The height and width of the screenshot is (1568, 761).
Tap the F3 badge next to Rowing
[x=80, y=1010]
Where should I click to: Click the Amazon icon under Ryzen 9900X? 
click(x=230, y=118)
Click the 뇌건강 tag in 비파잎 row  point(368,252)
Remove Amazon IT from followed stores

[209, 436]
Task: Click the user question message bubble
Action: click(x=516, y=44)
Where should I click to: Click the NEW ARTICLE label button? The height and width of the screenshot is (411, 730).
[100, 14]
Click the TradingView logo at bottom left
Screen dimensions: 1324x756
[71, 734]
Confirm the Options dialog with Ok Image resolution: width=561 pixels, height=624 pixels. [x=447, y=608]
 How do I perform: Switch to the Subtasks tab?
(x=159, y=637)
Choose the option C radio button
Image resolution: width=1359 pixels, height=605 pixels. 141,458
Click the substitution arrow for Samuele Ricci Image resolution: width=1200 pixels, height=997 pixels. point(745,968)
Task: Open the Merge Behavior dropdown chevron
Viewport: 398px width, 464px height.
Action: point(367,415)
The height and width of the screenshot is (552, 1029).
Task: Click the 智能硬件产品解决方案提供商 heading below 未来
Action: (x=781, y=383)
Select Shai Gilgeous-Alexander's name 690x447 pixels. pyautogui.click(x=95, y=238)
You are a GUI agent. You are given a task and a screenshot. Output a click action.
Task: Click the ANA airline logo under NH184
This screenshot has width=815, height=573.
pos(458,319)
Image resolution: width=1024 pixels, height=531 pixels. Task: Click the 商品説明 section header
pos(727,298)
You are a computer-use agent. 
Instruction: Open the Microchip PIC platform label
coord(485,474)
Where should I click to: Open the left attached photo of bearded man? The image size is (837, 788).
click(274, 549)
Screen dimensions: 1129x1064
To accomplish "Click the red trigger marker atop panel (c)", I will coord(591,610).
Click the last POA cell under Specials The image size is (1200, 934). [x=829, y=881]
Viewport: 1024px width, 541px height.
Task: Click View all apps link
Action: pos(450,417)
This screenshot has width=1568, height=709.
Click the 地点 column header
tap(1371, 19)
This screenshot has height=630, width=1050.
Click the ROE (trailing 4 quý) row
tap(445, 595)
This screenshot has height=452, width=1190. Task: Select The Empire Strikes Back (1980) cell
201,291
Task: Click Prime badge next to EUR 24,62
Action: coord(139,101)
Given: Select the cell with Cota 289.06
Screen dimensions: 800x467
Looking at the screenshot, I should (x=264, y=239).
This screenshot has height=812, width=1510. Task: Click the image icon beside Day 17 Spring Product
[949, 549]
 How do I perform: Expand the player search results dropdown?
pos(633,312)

= What you are asked to do =
Rewrite all of the data above, replacing "Where should I click to:" with "Where do I tap to:" and leaving everything else unchanged.

= Answer for the task =
The height and width of the screenshot is (1568, 761).
Tap the F3 badge next to Rowing
[x=80, y=1010]
Where do I tap to: Click the Amazon icon under Ryzen 9900X? 
click(x=230, y=118)
Click the 뇌건강 tag in 비파잎 row  point(368,252)
Remove Amazon IT from followed stores

[209, 436]
Task: Click the user question message bubble
Action: click(x=516, y=44)
Where do I tap to: Click the NEW ARTICLE label button? The height and width of the screenshot is (411, 730).
[100, 14]
Click the TradingView logo at bottom left
Screen dimensions: 1324x756
[71, 734]
Confirm the Options dialog with Ok Image resolution: width=561 pixels, height=624 pixels. [x=447, y=608]
 How do I perform: Switch to the Subtasks tab?
(x=159, y=637)
Choose the option C radio button
Image resolution: width=1359 pixels, height=605 pixels. 141,458
Click the substitution arrow for Samuele Ricci Image resolution: width=1200 pixels, height=997 pixels. point(745,968)
Task: Open the Merge Behavior dropdown chevron
Viewport: 398px width, 464px height.
Action: point(367,415)
The height and width of the screenshot is (552, 1029).
Task: Click the 智能硬件产品解决方案提供商 heading below 未来
Action: (x=781, y=383)
Select Shai Gilgeous-Alexander's name 690x447 pixels. pyautogui.click(x=95, y=238)
You are a GUI agent. You are given a task and a screenshot. Output a click action.
Task: Click the ANA airline logo under NH184
This screenshot has width=815, height=573.
pos(458,319)
Image resolution: width=1024 pixels, height=531 pixels. Task: Click the 商品説明 section header
pos(727,298)
You are a computer-use agent. 
Instruction: Open the Microchip PIC platform label
coord(485,474)
Where do I tap to: Open the left attached photo of bearded man? The image size is (837, 788).
click(274, 549)
Screen dimensions: 1129x1064
To accomplish "Click the red trigger marker atop panel (c)", I will coord(591,610).
Click the last POA cell under Specials The image size is (1200, 934). [x=829, y=881]
Viewport: 1024px width, 541px height.
Task: Click View all apps link
Action: pos(450,417)
This screenshot has width=1568, height=709.
Click the 地点 column header
tap(1371, 19)
This screenshot has height=630, width=1050.
Click the ROE (trailing 4 quý) row
tap(445, 595)
This screenshot has height=452, width=1190. Task: Select The Empire Strikes Back (1980) cell
201,291
Task: Click Prime badge next to EUR 24,62
Action: coord(139,101)
Given: Select the cell with Cota 289.06
Screen dimensions: 800x467
Looking at the screenshot, I should (x=264, y=239).
This screenshot has height=812, width=1510. Task: Click the image icon beside Day 17 Spring Product
[949, 549]
 How do I perform: Expand the player search results dropdown?
pos(633,312)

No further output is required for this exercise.